The Personalization team makes deciding what to play next on Spotify easier and more enjoyable for every listener. We seek to understand the world of music and podcasts better than anyone else so that we can make great recommendations to every individual and keep the world listening. Every day, hundreds of millions of people all over the world use the products we build which include destinations like Home and Search, original playlists like Discover Weekly and Daylist, and are at the forefront of new innovations like AI DJ and AI Playlists. Generative AI is transforming Spotify’s product capabilities and technical architecture. Generative recommender systems, agent frameworks, and LLMs present huge opportunities for our products to serve more user needs and use cases and unlock richer understanding of our content and users. This ML Manager will focus on the serving of a Unified Recommender model, based on open-weight LLM and transformer technology. You will collaborate with a diverse team to establish and implement the machine learning plan for the product domain, developing innovative recommendations and agent interactions. You will work as a technology leader, managing a team and influencing peers. You will collaborate with internal customers and platform teams, offering the opportunity to profoundly build the direction of the entire Spotify experience.
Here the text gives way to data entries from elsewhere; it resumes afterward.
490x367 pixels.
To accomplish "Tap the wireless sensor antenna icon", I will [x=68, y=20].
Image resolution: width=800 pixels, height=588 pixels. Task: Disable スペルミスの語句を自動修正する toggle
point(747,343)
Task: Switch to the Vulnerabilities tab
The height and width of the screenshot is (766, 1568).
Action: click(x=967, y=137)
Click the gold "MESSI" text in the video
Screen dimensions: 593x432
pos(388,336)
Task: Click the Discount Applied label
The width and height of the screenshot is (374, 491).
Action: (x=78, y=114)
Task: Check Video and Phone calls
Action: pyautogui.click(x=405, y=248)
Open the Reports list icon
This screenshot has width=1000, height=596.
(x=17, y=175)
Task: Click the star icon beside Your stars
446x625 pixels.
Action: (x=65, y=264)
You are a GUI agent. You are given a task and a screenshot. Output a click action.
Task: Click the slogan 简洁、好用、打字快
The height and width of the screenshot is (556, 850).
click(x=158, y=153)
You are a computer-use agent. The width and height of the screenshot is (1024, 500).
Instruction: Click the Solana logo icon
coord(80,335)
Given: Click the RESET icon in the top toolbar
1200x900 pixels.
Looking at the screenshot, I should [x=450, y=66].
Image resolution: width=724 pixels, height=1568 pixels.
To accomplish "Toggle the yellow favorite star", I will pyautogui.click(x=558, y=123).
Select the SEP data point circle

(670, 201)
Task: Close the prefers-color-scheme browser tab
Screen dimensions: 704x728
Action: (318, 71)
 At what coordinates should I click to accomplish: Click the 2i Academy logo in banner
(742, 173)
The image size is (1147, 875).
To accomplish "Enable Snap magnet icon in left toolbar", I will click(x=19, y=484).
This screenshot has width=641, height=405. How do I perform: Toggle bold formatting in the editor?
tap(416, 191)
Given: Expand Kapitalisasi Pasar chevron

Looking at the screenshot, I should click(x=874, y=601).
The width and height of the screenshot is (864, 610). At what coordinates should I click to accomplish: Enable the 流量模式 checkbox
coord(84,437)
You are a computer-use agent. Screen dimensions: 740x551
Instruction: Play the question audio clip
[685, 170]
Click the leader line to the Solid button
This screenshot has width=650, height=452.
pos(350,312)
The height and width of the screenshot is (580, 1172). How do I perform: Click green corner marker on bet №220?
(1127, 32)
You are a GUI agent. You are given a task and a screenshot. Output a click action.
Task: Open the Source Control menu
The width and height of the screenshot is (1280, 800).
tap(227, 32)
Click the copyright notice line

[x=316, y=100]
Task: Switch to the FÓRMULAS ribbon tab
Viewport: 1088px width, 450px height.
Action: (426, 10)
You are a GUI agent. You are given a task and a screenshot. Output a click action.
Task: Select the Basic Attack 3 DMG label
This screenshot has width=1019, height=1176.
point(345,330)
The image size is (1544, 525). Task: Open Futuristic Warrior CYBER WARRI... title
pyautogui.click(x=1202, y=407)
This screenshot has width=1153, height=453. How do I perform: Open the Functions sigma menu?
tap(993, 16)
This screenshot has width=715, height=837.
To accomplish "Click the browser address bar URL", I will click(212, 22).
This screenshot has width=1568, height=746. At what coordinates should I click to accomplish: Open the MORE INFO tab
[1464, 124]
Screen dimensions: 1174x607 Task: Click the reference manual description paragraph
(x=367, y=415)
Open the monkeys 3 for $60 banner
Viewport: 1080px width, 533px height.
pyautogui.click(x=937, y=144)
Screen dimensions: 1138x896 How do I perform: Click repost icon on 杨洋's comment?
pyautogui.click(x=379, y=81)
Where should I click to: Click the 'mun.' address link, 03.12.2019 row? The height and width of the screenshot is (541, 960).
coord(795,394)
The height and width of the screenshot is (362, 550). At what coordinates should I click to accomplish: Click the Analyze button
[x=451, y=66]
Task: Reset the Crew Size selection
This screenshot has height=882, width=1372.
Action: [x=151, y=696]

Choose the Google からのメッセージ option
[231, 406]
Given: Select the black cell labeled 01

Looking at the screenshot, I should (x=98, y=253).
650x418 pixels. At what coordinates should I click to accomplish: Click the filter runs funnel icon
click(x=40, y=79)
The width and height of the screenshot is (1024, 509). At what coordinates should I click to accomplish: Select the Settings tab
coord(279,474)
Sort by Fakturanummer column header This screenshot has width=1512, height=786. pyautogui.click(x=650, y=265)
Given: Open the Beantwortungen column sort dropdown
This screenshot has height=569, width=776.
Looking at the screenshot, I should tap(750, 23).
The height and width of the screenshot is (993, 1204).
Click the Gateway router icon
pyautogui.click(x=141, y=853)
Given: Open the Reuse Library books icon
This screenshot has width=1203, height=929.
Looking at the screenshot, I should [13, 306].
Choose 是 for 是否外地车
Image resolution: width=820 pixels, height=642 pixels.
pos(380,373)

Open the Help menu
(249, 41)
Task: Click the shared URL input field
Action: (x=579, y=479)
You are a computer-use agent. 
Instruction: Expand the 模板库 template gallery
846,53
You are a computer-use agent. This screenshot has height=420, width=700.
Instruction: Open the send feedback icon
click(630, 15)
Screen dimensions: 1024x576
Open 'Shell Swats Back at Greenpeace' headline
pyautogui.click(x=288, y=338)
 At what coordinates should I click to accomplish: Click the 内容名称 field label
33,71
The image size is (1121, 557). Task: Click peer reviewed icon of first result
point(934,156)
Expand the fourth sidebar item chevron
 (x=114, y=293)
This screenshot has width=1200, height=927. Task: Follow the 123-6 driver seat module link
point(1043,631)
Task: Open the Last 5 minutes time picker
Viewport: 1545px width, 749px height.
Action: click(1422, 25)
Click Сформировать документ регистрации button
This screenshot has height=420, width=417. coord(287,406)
Join us and you’ll keep millions of users listening and engaging with our platform every day!

What You’ll Do

Lead a high-performing engineering team to develop, build, and deploy a high-scale, low-latency LLM Serving Infrastructure.
Drive the implementation of a unified serving layer to support multiple LLM models and inference types (batch, offline eval flows and real-time/streaming).
Lead all aspects of the development of the Model Registry for deploying, versioning, and running LLMs across production environments.
Ensure successful integration with the core Personalization and Recommendation systems to deliver LLM-powered features.
Define and champion standardized technical interfaces and protocols for efficient model deployment and scaling.
Establish and monitor the serving infrastructure's performance, cost, and reliability, including load balancing, autoscaling, and failure recovery.
Collaborate closely with data science, machine learning research, and feature teams (Autoplay, Home, Search, etc.) to drive the active adoption of the serving infrastructure.
Scale up the serving architecture to handle hundreds of millions of users and high-volume inference requests for internal domain-specific LLMs.
Drive Latency and Cost Optimization: partner with SRE and ML teams to implement techniques like quantization, pruning, and efficient batching to minimize serving latency and cloud compute costs.
Develop Observability and Monitoring: build dashboards and alerting for service health, tracing, A/B test traffic, and latency trends to ensure consistency to defined SLAs.

Experience & Background

Extensive experience managing engineering teams focused on machine learning infrastructure or related fields.
Strong background in distributed systems design especially for ML serving platforms.
Proven track record in building scalable low-latency services in production environments.
Deep understanding of large language models (LLMs) including transformer architectures.
Experience collaborating cross-functionally with research scientists,

machine learning engineers, and product teams.

Technical Skills

Proficiency in Python,

Java, and/or Scala programming languages.

Expertise with Kubernetes,

docker containers, and cloud platforms such as AWS or GCP.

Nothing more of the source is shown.